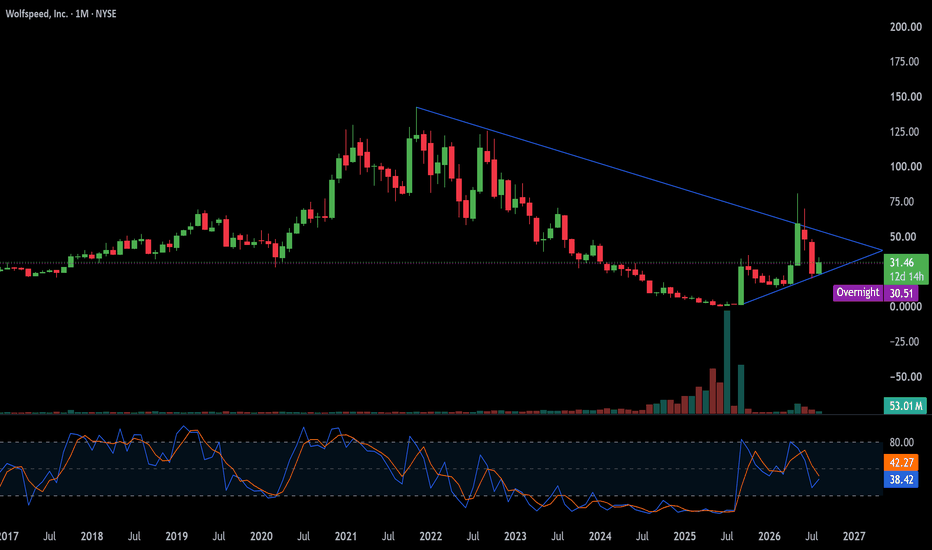Screen dimensions: 932x550
Task: Click the 2021 label on time axis
Action: pyautogui.click(x=345, y=536)
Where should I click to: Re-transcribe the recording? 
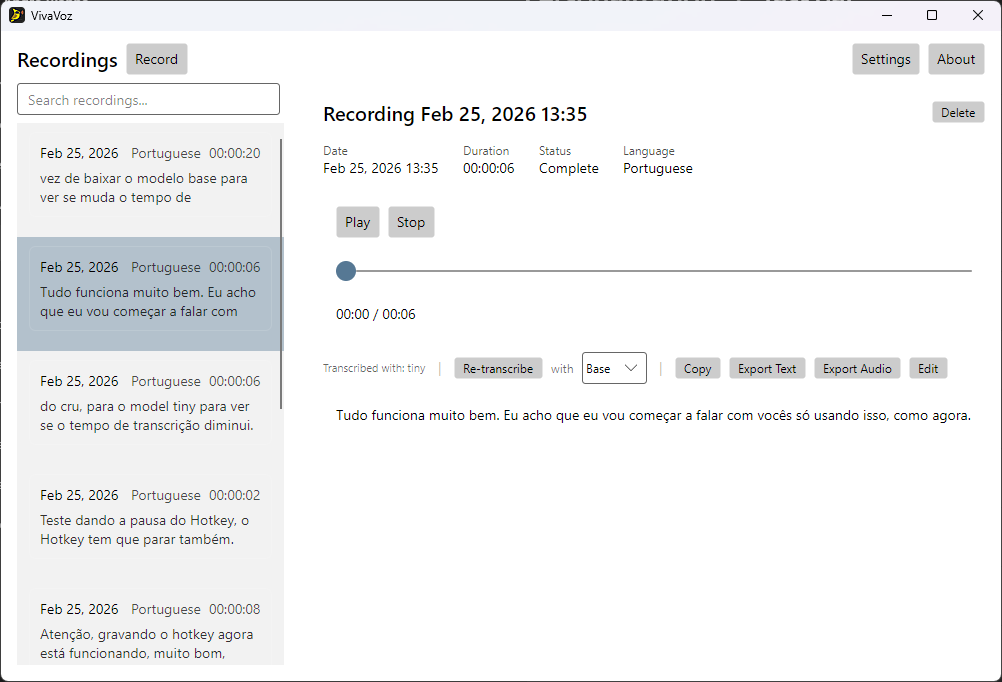point(498,368)
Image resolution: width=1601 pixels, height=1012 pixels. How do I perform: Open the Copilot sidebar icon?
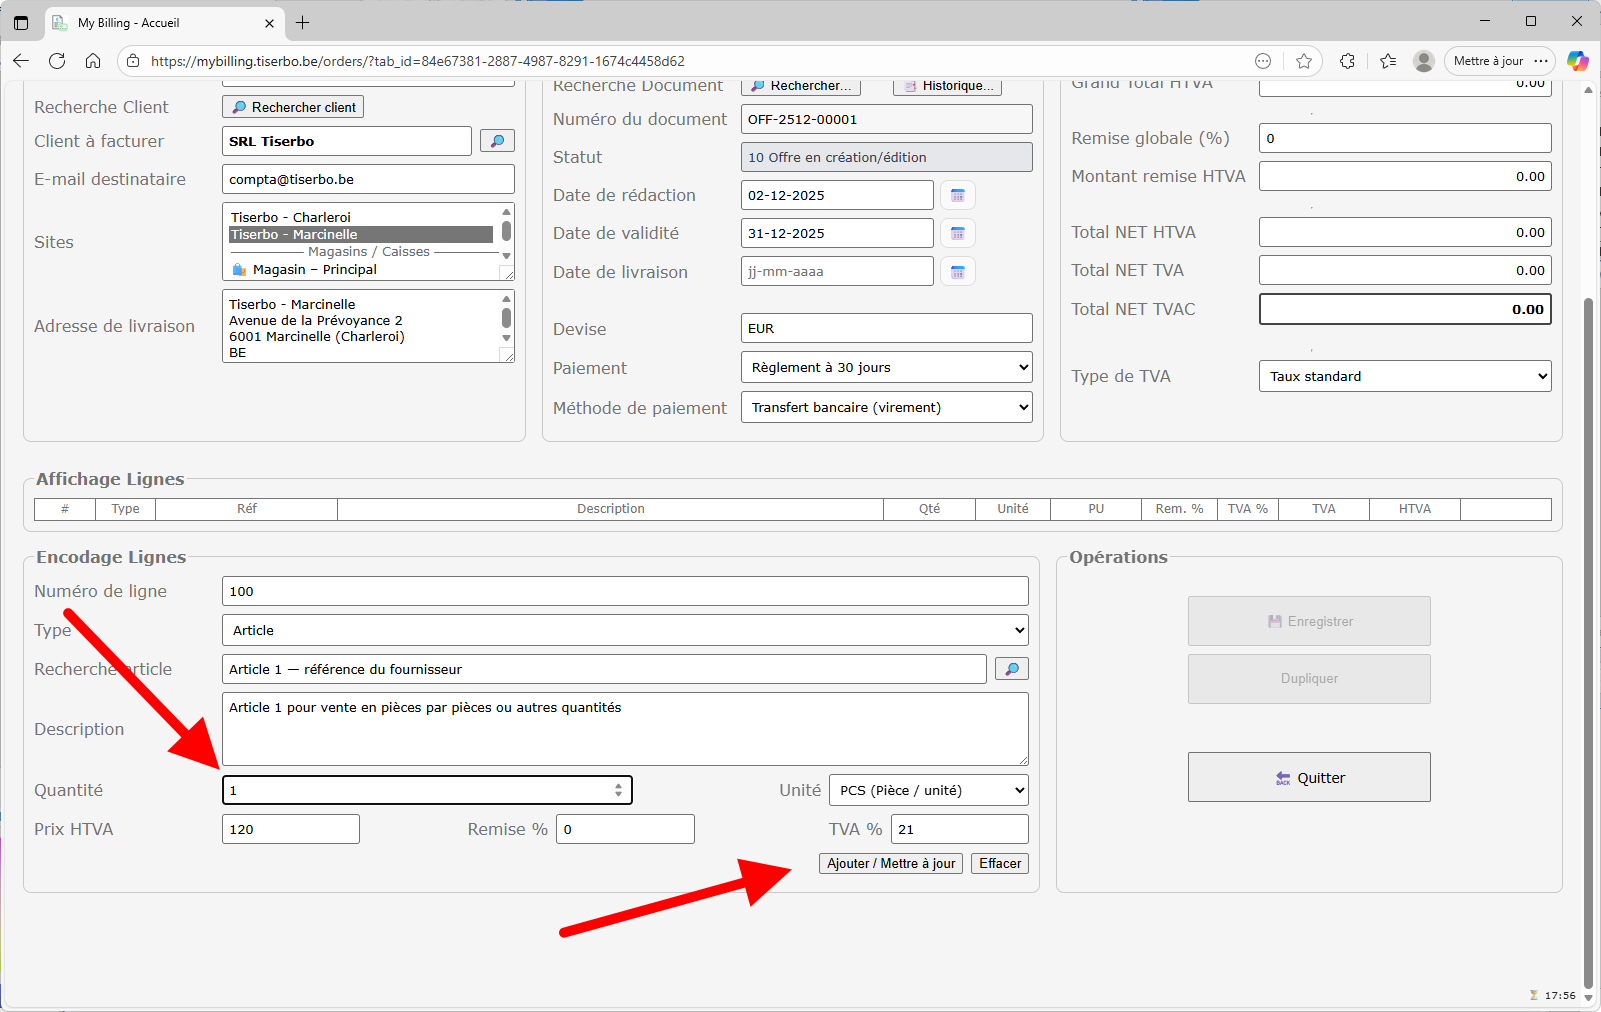[1577, 61]
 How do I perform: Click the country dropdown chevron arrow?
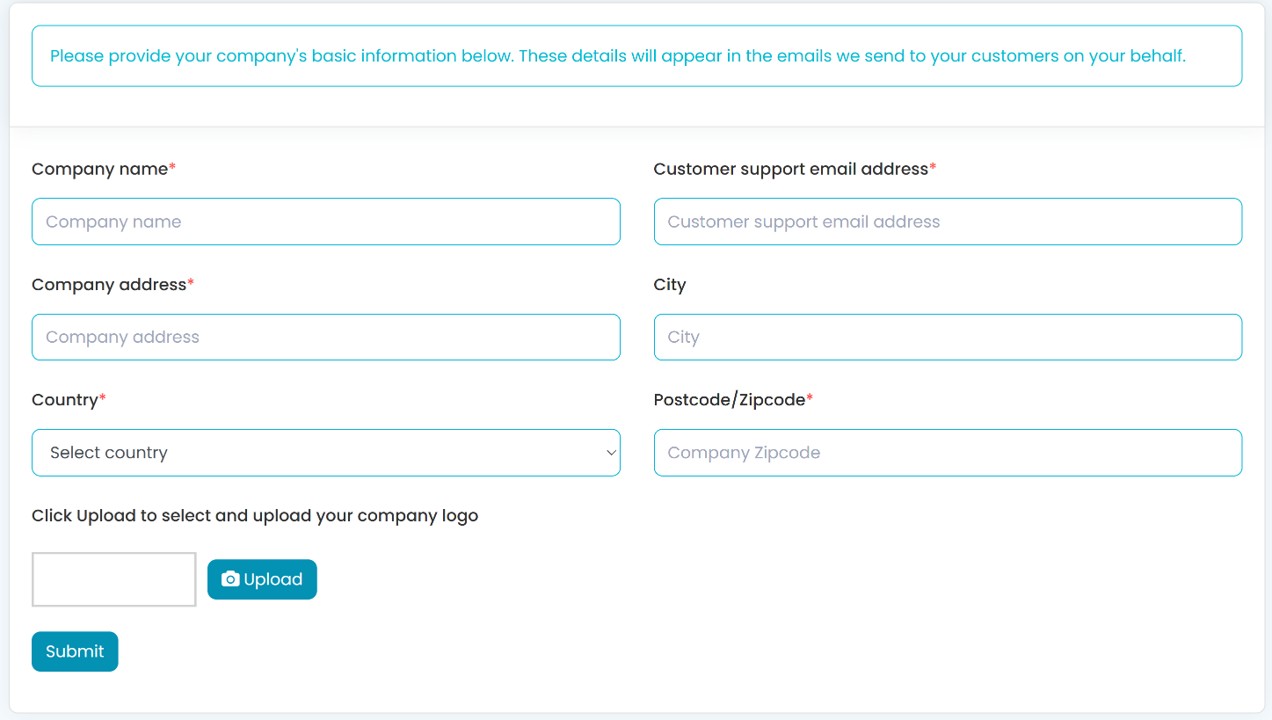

━━━━━━━━━━

◆ **WHAT THE TASK REQUIRES**
The lines from the one containing "Where should I" through the last line of the entries are to be copied exactly, both ends included, and the pictures are to be omitted.

◆ **TASK ANSWER**
Where should I click to: Re-transcribe the recording? 
point(498,368)
Image resolution: width=1601 pixels, height=1012 pixels. How do I perform: Open the Copilot sidebar icon?
[1577, 61]
 How do I perform: Click the country dropdown chevron arrow?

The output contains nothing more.